* TASK TO CARRY OUT
Copy the material from the line with "Blog (659, 97)" up to and including the line with "How Long Does", swapping "Arbitration" for "Mediation" and leaving everything else unchanged.

* PROVIDED RECORDS
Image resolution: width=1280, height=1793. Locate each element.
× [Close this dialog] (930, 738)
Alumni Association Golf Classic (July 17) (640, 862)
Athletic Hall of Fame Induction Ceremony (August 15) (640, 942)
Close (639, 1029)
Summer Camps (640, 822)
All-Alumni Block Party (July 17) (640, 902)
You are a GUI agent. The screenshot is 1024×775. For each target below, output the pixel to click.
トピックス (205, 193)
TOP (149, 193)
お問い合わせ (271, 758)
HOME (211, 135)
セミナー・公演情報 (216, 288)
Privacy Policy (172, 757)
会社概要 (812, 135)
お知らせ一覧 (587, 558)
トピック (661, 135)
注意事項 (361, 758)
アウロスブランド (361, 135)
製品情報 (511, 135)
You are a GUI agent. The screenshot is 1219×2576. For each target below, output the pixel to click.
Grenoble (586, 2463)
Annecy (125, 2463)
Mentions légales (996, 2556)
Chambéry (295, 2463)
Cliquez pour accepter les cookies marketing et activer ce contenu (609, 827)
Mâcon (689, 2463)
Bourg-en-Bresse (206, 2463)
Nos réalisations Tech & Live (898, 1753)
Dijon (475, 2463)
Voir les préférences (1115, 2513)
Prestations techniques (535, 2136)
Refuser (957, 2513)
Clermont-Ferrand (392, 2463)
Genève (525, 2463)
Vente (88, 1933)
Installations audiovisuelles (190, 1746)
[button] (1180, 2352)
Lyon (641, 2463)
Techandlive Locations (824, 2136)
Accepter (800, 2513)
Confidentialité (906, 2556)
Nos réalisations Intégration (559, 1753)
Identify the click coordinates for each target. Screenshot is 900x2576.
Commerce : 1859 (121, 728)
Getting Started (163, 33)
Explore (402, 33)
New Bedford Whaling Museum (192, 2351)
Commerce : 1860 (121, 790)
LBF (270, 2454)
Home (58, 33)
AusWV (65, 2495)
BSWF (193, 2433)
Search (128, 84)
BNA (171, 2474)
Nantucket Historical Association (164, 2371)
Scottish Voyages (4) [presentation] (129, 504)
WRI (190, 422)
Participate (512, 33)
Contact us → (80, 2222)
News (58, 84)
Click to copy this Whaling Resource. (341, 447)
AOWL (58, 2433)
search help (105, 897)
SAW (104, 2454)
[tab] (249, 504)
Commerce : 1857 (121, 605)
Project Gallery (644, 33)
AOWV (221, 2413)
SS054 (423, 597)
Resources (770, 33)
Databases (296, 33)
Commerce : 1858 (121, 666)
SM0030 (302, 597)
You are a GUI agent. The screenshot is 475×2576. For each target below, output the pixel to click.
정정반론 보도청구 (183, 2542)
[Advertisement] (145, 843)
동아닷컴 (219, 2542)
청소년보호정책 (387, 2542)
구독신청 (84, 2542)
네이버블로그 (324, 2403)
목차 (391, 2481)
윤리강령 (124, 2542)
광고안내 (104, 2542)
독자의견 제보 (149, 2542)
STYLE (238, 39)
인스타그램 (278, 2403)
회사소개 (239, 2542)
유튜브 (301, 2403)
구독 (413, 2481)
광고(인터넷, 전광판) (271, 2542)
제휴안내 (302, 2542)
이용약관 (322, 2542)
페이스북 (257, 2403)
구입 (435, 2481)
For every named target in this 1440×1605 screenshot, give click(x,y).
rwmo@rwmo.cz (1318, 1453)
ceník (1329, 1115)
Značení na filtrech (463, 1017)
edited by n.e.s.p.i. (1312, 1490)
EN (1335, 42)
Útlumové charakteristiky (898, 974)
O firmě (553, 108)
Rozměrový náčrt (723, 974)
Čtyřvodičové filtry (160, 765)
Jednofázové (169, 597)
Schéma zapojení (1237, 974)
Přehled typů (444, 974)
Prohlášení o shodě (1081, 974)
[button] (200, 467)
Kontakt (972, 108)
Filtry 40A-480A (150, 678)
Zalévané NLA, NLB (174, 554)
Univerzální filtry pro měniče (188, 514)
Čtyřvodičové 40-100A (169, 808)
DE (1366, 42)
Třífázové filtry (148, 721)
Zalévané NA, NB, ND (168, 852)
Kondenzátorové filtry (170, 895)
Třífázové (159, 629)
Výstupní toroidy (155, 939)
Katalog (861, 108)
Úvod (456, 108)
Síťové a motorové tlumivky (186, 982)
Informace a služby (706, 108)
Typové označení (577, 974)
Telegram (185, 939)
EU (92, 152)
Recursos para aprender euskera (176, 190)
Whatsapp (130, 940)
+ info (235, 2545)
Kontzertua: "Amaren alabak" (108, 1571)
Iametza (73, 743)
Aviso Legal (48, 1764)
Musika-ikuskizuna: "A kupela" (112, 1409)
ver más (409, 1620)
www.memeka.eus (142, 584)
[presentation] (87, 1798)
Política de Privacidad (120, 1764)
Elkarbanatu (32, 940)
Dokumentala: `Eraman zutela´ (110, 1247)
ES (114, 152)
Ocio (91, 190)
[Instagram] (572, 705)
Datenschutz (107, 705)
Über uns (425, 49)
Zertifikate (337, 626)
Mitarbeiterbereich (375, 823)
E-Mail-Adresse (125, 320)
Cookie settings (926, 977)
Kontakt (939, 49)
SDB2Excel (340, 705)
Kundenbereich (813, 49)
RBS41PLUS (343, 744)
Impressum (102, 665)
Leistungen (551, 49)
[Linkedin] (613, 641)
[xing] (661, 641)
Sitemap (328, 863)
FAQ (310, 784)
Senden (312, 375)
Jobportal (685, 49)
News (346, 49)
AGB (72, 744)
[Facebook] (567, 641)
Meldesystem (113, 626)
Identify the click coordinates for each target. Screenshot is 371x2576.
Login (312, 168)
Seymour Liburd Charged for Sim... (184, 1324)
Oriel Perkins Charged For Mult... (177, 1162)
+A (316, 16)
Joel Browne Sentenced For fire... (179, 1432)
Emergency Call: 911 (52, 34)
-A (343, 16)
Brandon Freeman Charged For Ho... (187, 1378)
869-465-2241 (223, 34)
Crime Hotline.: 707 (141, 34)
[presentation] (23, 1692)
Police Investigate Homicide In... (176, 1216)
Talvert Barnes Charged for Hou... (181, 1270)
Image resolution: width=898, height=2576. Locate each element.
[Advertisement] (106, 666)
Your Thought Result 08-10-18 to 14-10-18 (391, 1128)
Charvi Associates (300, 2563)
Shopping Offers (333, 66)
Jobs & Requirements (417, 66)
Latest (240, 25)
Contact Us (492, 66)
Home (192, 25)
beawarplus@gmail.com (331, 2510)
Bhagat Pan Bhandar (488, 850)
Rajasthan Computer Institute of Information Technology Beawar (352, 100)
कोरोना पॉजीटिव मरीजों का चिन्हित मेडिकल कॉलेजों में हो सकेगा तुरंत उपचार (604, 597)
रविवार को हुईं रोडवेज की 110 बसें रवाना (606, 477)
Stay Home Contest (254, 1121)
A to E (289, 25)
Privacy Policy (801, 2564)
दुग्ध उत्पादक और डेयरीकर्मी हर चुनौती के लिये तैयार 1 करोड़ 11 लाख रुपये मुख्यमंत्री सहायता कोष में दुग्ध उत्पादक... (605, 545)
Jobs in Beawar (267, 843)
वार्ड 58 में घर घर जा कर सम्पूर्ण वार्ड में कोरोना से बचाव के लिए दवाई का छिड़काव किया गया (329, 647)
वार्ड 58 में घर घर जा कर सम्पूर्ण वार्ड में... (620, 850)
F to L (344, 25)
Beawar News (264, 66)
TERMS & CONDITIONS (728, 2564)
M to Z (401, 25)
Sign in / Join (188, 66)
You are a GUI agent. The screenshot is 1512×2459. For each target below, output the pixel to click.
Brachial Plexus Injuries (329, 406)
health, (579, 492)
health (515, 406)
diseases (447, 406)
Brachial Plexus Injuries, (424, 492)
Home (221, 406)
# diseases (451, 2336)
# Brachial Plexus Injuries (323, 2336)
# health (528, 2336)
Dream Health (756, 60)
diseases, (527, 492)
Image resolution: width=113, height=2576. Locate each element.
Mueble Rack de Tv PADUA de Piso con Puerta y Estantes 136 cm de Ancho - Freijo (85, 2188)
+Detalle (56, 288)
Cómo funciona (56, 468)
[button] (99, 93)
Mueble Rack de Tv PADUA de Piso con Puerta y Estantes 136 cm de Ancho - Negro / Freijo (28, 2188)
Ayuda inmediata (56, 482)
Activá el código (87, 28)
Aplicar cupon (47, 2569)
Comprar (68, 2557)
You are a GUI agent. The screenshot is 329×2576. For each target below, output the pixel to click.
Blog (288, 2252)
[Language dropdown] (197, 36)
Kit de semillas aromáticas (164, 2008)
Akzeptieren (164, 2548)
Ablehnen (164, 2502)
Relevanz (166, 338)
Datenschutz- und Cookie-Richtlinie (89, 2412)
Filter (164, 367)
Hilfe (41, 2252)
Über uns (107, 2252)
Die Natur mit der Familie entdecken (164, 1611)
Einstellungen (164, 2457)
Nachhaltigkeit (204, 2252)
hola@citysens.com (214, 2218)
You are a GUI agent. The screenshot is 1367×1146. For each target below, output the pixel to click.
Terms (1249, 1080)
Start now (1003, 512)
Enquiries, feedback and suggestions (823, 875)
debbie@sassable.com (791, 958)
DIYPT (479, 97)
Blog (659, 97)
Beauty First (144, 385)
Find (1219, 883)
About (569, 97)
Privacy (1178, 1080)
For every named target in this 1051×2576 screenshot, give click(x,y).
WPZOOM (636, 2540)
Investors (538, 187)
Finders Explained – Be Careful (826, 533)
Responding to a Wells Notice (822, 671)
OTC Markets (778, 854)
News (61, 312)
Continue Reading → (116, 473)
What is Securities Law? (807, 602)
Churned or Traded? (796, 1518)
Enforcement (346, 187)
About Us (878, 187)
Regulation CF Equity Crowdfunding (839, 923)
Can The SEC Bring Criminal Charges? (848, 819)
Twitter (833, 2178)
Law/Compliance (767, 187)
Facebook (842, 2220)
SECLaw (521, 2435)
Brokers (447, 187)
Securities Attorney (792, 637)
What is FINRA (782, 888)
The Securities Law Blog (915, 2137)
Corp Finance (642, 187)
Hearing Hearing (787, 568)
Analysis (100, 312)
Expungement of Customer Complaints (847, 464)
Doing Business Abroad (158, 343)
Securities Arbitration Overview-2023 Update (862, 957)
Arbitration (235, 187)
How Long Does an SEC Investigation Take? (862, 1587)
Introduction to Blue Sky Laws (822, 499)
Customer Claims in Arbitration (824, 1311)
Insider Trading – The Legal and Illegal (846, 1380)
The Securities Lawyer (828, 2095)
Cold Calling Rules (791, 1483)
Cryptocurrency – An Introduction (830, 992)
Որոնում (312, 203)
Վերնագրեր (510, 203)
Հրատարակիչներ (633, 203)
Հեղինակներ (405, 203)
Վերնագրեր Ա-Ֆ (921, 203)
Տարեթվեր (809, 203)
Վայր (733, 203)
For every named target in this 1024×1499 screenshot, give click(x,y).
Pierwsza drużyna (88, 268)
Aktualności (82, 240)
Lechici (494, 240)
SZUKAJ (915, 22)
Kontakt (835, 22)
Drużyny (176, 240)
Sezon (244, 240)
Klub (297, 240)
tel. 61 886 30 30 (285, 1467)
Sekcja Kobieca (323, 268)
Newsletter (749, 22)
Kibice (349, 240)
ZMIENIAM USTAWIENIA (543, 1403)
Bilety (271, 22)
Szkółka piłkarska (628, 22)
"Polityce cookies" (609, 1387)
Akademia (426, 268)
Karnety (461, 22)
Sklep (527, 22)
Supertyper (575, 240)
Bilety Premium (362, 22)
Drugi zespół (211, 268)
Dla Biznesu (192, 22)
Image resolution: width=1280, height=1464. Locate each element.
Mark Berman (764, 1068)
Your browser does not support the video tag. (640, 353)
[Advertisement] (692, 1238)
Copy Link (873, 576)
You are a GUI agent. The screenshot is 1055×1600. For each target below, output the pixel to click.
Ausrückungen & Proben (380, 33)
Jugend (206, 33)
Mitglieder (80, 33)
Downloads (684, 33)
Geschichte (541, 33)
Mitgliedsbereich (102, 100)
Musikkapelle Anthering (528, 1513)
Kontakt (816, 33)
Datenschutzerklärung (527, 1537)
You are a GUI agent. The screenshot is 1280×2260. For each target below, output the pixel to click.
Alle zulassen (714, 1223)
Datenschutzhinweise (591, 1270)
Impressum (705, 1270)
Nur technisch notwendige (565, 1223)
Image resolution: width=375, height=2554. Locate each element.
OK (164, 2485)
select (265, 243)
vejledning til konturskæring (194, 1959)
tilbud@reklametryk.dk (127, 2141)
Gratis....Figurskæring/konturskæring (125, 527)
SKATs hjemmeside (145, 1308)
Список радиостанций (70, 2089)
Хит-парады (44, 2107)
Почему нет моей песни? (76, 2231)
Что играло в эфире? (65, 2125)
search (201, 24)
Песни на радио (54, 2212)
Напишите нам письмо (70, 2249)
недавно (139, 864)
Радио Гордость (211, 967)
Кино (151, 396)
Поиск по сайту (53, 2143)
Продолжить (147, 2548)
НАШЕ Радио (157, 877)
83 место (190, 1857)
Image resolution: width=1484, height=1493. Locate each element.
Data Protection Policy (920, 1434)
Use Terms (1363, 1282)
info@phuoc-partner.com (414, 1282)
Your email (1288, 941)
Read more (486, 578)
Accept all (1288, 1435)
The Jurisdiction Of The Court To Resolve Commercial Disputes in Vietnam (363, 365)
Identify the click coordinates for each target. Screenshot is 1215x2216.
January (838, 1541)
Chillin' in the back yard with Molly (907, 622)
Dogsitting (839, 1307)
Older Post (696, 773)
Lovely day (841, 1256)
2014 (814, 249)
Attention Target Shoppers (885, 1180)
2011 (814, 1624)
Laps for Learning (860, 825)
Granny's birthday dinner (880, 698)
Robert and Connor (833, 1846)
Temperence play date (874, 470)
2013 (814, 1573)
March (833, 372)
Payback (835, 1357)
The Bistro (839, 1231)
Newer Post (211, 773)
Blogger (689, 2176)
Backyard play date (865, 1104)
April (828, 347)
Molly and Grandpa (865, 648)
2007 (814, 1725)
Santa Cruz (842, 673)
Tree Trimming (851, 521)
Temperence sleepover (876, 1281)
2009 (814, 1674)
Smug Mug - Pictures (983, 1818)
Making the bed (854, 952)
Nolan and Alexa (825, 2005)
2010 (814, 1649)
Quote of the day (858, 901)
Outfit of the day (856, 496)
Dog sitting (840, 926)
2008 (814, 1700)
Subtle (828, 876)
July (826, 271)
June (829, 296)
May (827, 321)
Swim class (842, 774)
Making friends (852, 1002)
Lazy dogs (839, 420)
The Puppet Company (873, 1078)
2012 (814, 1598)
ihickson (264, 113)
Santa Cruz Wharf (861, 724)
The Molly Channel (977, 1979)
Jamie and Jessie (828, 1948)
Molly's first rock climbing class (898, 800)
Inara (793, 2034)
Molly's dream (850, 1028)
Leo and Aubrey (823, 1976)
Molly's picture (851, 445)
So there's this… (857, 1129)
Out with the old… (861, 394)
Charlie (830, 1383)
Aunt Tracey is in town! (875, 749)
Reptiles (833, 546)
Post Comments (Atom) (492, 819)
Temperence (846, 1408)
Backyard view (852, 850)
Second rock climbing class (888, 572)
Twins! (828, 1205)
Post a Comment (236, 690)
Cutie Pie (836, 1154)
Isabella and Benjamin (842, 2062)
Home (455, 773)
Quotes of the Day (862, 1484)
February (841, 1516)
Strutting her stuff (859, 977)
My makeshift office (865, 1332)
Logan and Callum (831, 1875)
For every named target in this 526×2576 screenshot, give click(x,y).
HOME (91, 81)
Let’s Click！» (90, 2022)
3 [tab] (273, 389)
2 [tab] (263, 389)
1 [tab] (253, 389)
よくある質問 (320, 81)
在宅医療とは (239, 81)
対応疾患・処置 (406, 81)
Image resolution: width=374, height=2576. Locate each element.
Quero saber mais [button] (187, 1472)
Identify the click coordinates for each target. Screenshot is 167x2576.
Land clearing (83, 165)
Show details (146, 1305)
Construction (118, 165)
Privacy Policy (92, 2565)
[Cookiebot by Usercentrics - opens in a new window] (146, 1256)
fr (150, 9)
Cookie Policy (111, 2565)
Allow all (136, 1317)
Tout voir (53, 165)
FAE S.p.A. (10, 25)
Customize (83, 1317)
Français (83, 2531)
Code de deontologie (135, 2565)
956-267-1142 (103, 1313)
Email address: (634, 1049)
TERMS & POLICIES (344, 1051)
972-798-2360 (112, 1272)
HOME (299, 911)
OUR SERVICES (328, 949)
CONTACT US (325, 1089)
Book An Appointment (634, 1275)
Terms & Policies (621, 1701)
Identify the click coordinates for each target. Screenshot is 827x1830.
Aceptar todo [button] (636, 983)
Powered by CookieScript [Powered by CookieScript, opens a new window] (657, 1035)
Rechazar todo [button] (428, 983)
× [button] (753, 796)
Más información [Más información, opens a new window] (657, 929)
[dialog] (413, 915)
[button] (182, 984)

* THE REPLY
Blog (659, 97)
Beauty First (144, 385)
Find (1219, 883)
About (569, 97)
Privacy (1178, 1080)
For every named target in this 1051×2576 screenshot, give click(x,y).
WPZOOM (636, 2540)
Investors (538, 187)
Finders Explained – Be Careful (826, 533)
Responding to a Wells Notice (822, 671)
OTC Markets (778, 854)
News (61, 312)
Continue Reading → (116, 473)
What is Securities Law? (807, 602)
Churned or Traded? (796, 1518)
Enforcement (346, 187)
About Us (878, 187)
Regulation CF Equity Crowdfunding (839, 923)
Can The SEC Bring Criminal Charges? (848, 819)
Twitter (833, 2178)
Law/Compliance (767, 187)
Facebook (842, 2220)
SECLaw (521, 2435)
Brokers (447, 187)
Securities Attorney (792, 637)
What is FINRA (782, 888)
The Securities Law Blog (915, 2137)
Corp Finance (642, 187)
Hearing Hearing (787, 568)
Analysis (100, 312)
Expungement of Customer Complaints (847, 464)
Doing Business Abroad (158, 343)
Securities Mediation Overview-2023 Update (862, 957)
Mediation (235, 187)
How Long Does an SEC Investigation Take? (862, 1587)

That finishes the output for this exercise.